Looks like GRUB doesn't have a traptable registered with Xen (the PV
equivalent of the IDT).
First, Xen tried to inject a #GP fault and found that the entry EIP was
at 0 (which is sadly the default if nothing is specified). It then took
a pagefault while attempting to inject the #GP, and crashed the domain.
~Andrew
>> Thanks, Ian.
>>
>> On Mon, 2015-09-21 at 22:03 +0200, Andreas Sundstrom wrote:
>>> This is using Debian Jessie and grub 2.02~beta2-22 (with Debian patches
>>> applied) and Xen 4.4.1
>>>
>>> I originally posted a bug report with Debian but got the suggestion to
>>> file bugs with upstream as well.
>>> Debian bug report:
>>> https://bugs.debian.org/cgi-bin/bugreport.cgi?bug=799480
>>>
>>> Note that my original thought was that this bug probably is within GRUB.
>>> But Ian asked me to file a bug with Xen as well, you have to live with
>>> the
>>> fact that it is centered around GRUB though.
>>>
>>> Here's the information from my original bug report:
>>>
>>> Using 64-bit dom0 and 32-bit domU PV (para-virtualized) grub sometimes
>>> fail when chainloading the domU's grub. 64-bit domU seem to work 100%
>>> of the time.
>>>
>>> My understanding of the process:
>>>
>>> * dom0 launches domU with grub that is loaded from dom0's disk.
>>> * Grub reads config file from memdisk, and then looks for grub binary in
>>> domU filesystem.
>>> * If grub is found in domU it then chainloads (multiboot) that grub
>>> binary
>>> and the domU grub reads grub.cfg and continue booting.

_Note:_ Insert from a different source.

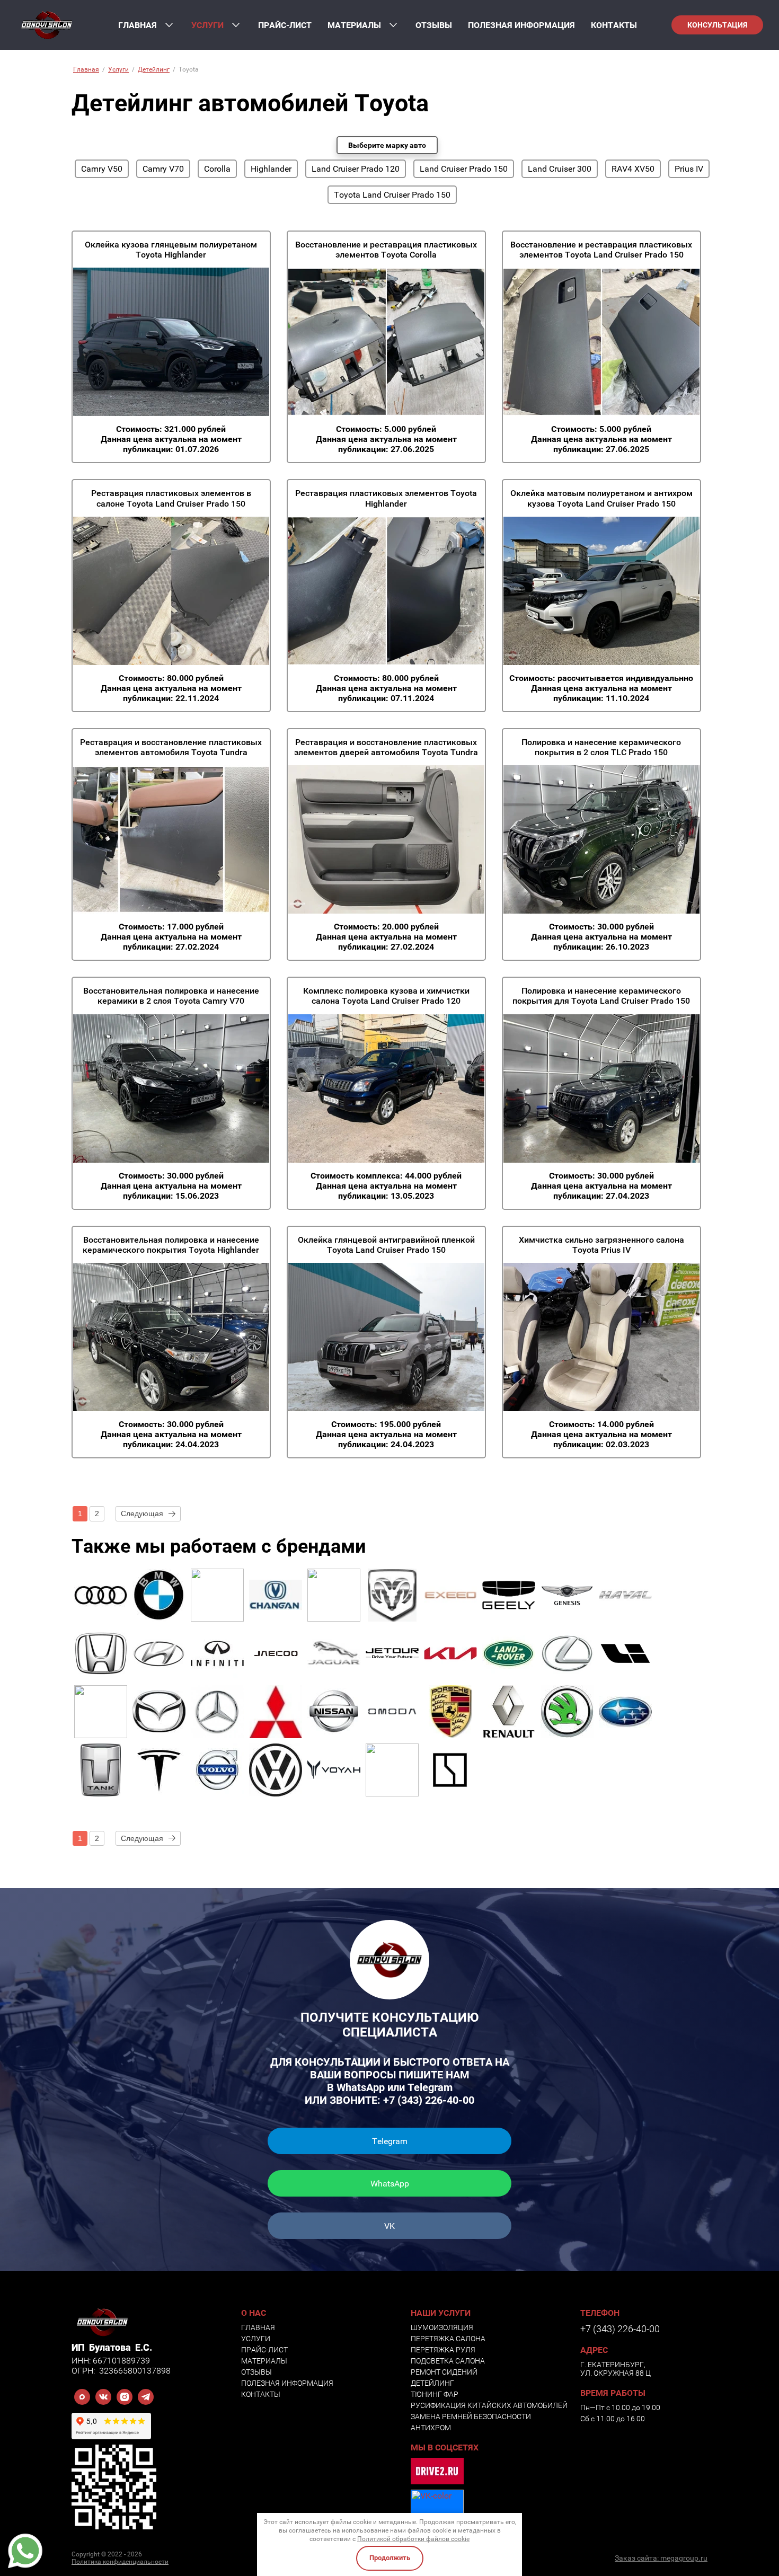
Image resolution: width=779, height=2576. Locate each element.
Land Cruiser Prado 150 (464, 169)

>>> * If grub is not found in domU it reads grub.cfg and continues with
>>> boot.
>>>
>>> It fails at step 3 in my list of the boot process, but sometimes it
>>> does work so it may be something like a race condition that causes the
>>> problem?
>>>
>>> A workaround is to not install or rename /boot/xen in domU so that the
>>> first grub that is loaded from dom0's disk will not find the grub
>>> binary in the domU filesystem and hence continues to read grub.cfg and
>>> boot. The drawback of this is of course that the two versions can't
>>> differ too much as there are different setups creating grub.cfg and
>>> then reading/parsing it at boot time.
>>>
>>> I am not sure at this point whether this is a problem in XEN or a
>>> problem in grub but I compiled the legacy pvgrub that uses some minios
>>> from XEN (don't really know much more about it) and when that legacy
>>> pvgrub chainloads the domU grub it seems to work 100% of the time. Now
>>> the legace pvgrub is not a real alternative as it's not packaged for
>>> Debian though.
>>>
>>> When it fails "xl create vm -c" outputs this:
>>> Parsing config from /etc/xen/vm
>>> libxl: error: libxl_dom.c:35:libxl__domain_type: unable to get domain
>>> type for domid=16
>>> Unable to attach console
>>> libxl: error: libxl_exec.c:118:libxl_report_child_exitstatus: console
>>> child [0] exited with error status 1
>>>
>>> And "xl dmesg" shows errors like this:
>>> (XEN) traps.c:2514:d15 Domain attempted WRMSR 00000000c0010201 from
>>> 0x0000000000000000 to 0x000000000000ffff.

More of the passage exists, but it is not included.